The Symantec Threat Report 2018 - and 4 takeaways for the Infosec Professional
Posted on: 03-Apr-2018Author: cmk
The Symantec Threat Report for 2018 is out. It can be downloaded from Symantec’s site here. If you do not have the time to read the entire 89 page report, here is a brief summary and 3 key takeaways for you as an infosec professional to apply to your organisation. Before you read the report, there are a few things that you must know. This is not a general data breach report. If you want statistics about how much data was lost and who was responsible, this is not the report for you. This report focuses only on the threats that Symantec observed on the Internet in the year 2017. It does a good job with that. If you want a more generic understanding of the state of cyber threats and vulnerabilities in general, you should look at other reports in conjunction with this one. I have divided this into three sections for easy reading.

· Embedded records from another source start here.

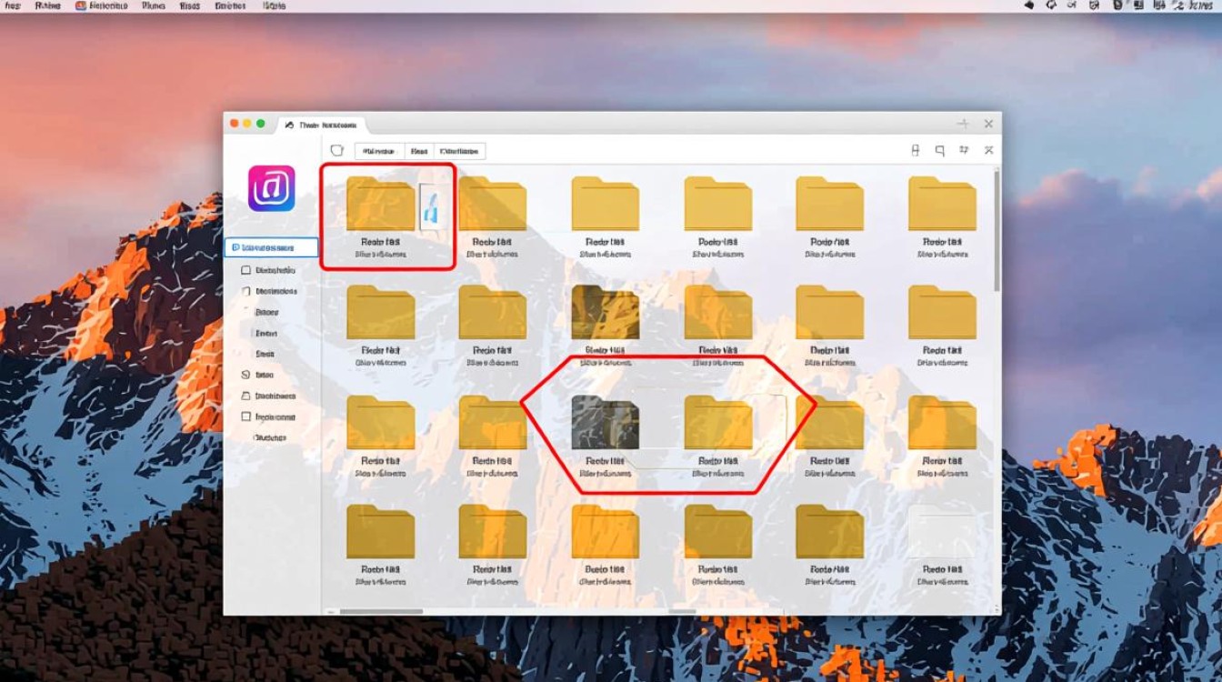Open the folder thumbnail outlined in the red rectangle

click(380, 204)
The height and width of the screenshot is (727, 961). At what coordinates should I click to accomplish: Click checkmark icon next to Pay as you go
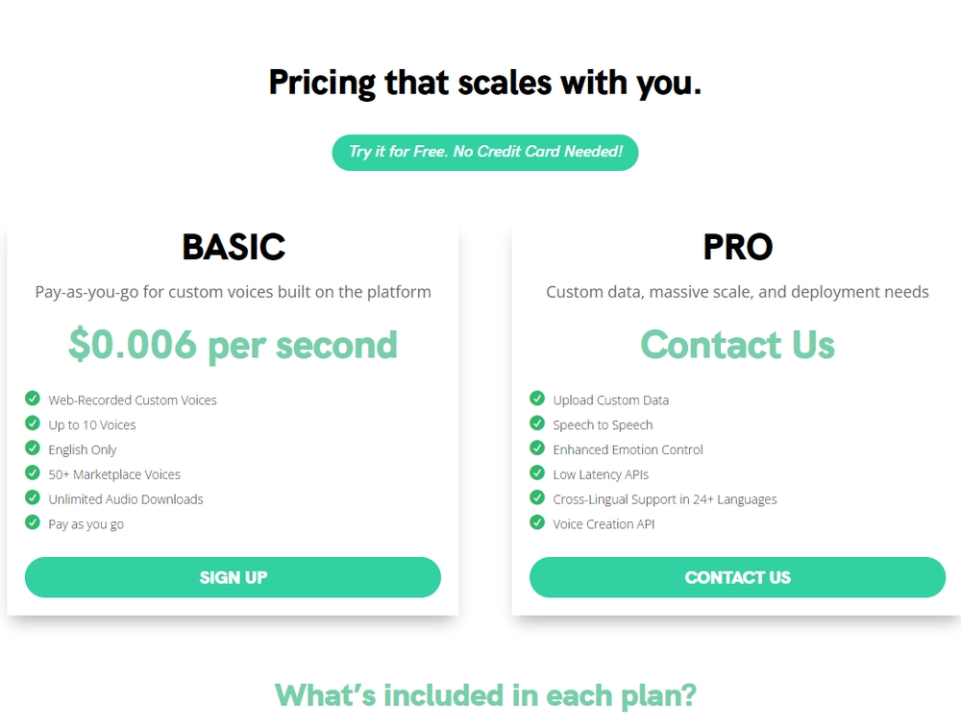pyautogui.click(x=33, y=523)
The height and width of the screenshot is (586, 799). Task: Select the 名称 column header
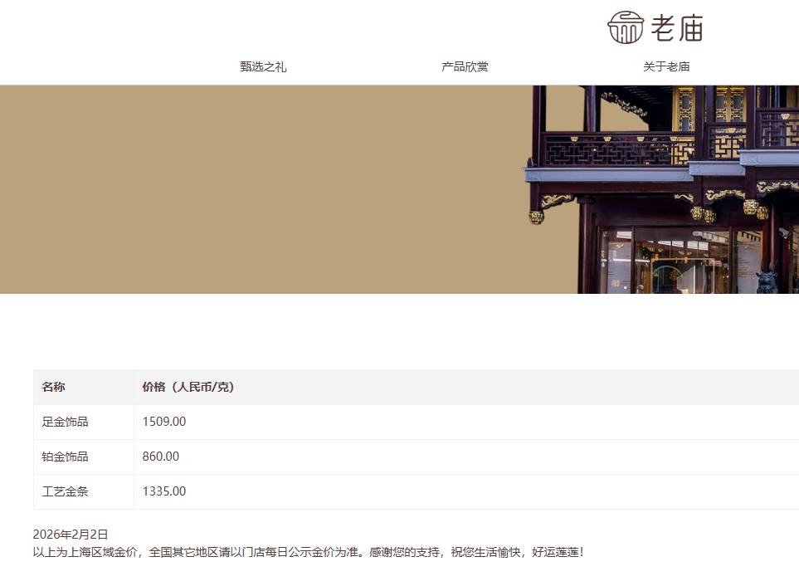54,387
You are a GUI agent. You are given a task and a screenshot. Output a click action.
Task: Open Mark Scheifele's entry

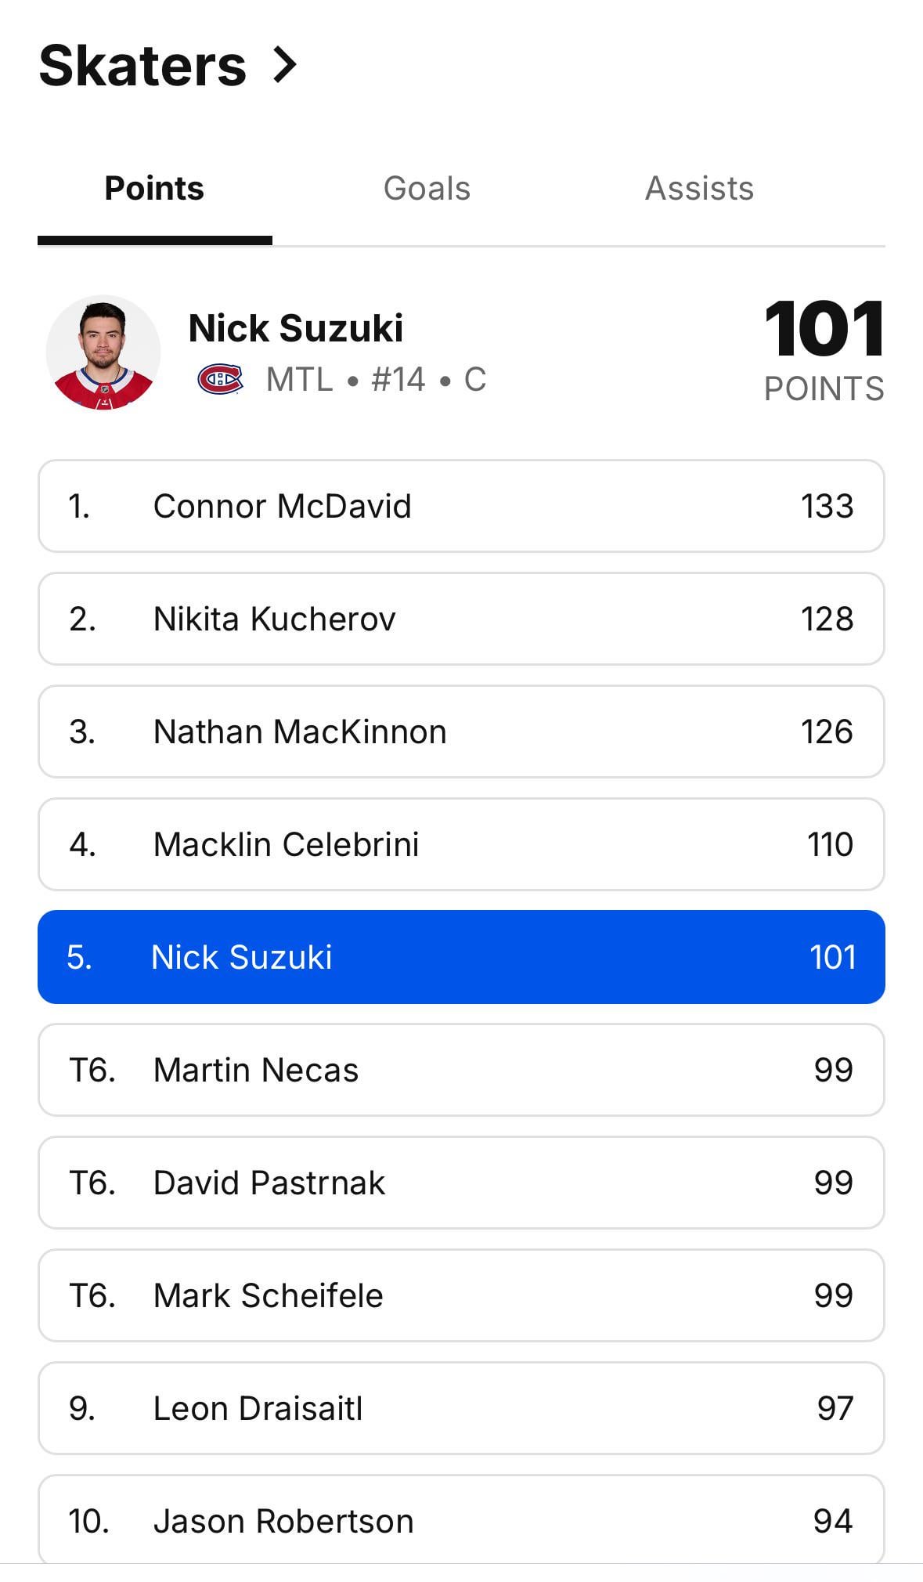tap(461, 1295)
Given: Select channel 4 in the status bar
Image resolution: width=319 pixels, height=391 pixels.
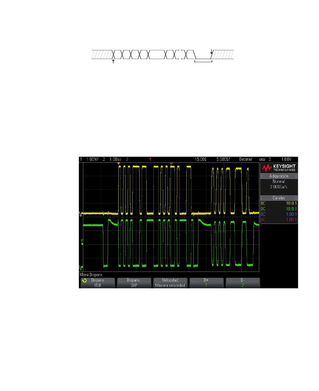Looking at the screenshot, I should 150,159.
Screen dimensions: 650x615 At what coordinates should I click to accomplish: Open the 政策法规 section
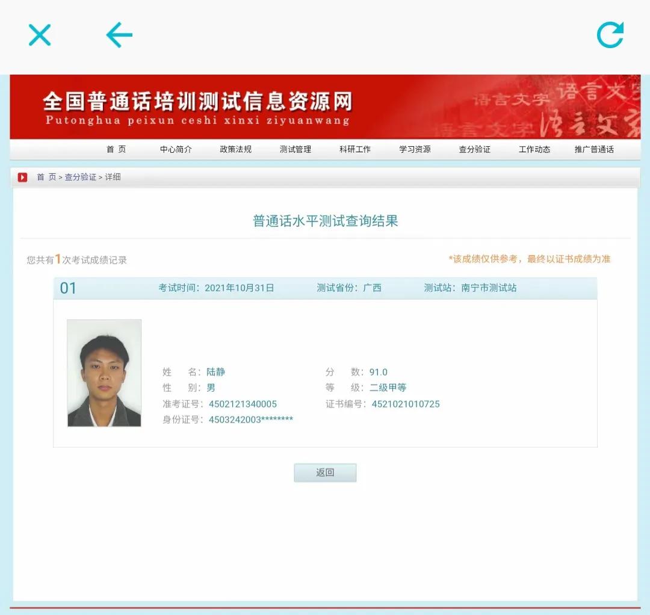(235, 150)
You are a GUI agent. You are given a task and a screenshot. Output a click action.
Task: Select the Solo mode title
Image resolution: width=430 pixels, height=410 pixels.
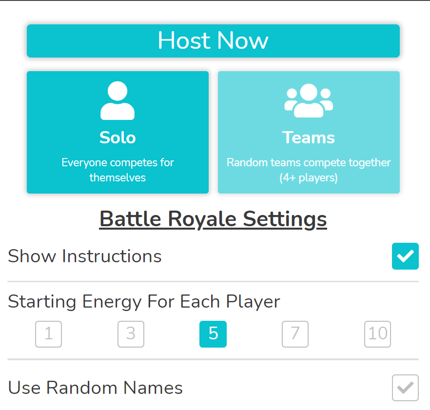pyautogui.click(x=117, y=137)
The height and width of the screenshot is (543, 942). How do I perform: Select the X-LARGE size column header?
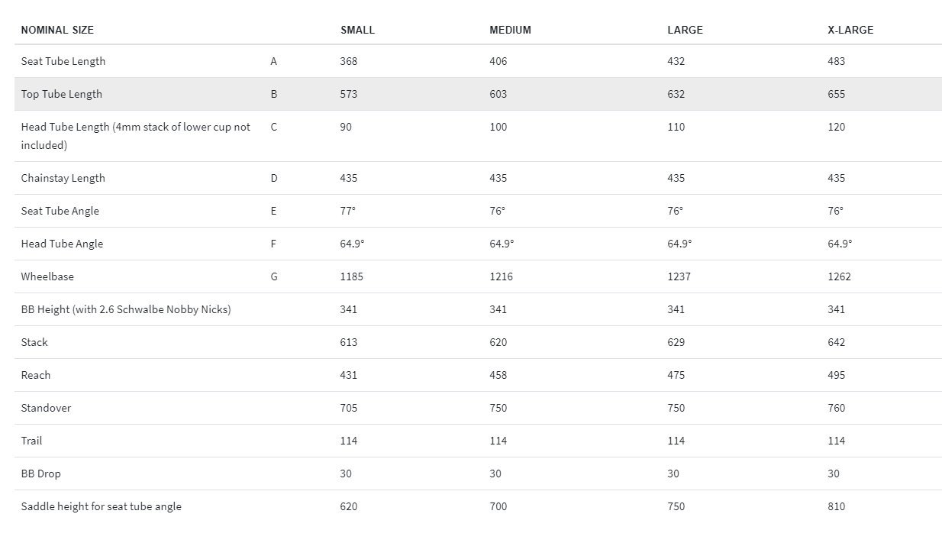click(850, 30)
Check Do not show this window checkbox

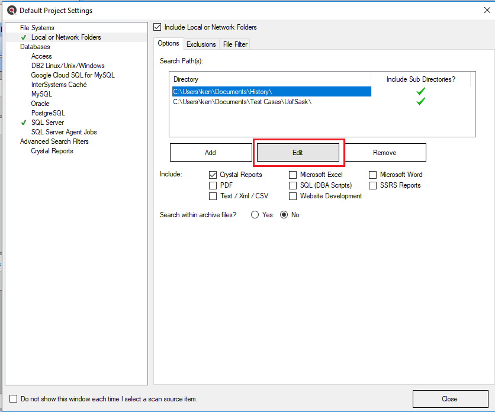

Trends in MalwareThe biggest threat that Symantec sees is the rise of coin miners - a type of malware that uses the affected computer’s resources to mine for cryptocurrency. This saw a 8,500% rise. The reason is quite simple - the high value of cryptocurrency makes it very attractive. Add to that, the fact that the entry barrier is very low. Browser based miners can be setup with relatively low effort - as low as 2 lines of code! Both these factors cause a rise in coin miner malware. Symantec says that the trend will continue as long as cryptocurrency continues to be highly valued. Ransomware appears to have peaked in 2016. In 2017, there were fewer ransomware families. Ransom demands also reduced to less than half of its 2016 value. One of the reasons for this could be increased detection capabilities of anti virus and anti malware software. Symantec saw a 92% increase in blocking of scripts and macro downloaders which are a major source of ransomware attacks. In some cases, there was an increase in the number of financial malware delivered by the known groups as against delivering ransomware. Emotet - a financial trojan which first emerged in 2014 saw a resurface. Mobile malware increased by 54% and the privacy risks of the same also increased with the increased use of ‘grayware’ apps - apps that are not really malicious, but can cause a bit of trouble.
Trends in Malware delivery channelsSymantec not only reports on the top malware, but also the way malware is delivered. Symantec saw a substantial (200%) increase in malware being implanted through software supply chains. CCleaner was the big name in this type of delivery in 2017. It's development environment was compromised and the attackers were able to push a malicious tool! While that is really interesting, the most common method for software delivery was spear phishing. Did you scrimp on your training budgets this year? Then you have your work cut out. Exploitation of Zero days has reduced as compared to 2016. The second most common method of malware delivery was watering hole attacks - trying to exploit websites that the intended victim generally browses. This was an interesting delivery channel that I was not even aware of! The other methods of malware delivery that are prominent in this year's report are:
- Hijacking - DNS, domains, IP routing or network traffic - these are your classic man-in-the-middle attacks and sometimes cybersquatting as well.
- Hijacking third party hosting services - There seem to be targeted phishing attacks into developer accounts so that binaries can be changed. This is an interesting insight from the report.
Symantec's predictions for the year 2018Symantec predicts the following things for the year 2018:
- Mid Tier cloud service providers might find it difficult to handle the Spectre and Meltdown vulnerabilities. This seems a very straightforward prediction by Symantec. However, I am not sure if these vulnerabilities that easy to exploit that they would lead to large scale breaches.
- The use of Eternalblue exploits to create self propagating malware might lead to the increase of Internet worms. Symantec predicts that there are chances of a large scale worm attack to the scale of slammer because there are many unpatched systems that are still vulnerable to EternalBlue
- Increase in IoT attacks. All cybersecurity firms worth their salt seem to be making this prediction. The widespread adoption of IoT means that this this prediction is very likely to come true.
- Coinminer activities will focus on organisations. A shift from individuals to organisations for coinminers seems logical as organisations have larger infrastructure.
- Increase in attack on critical infrastructure. There seem to be an uptrend in state sponsored malware as per Symantec. This will lead to increase in attacks on critical infrastructure.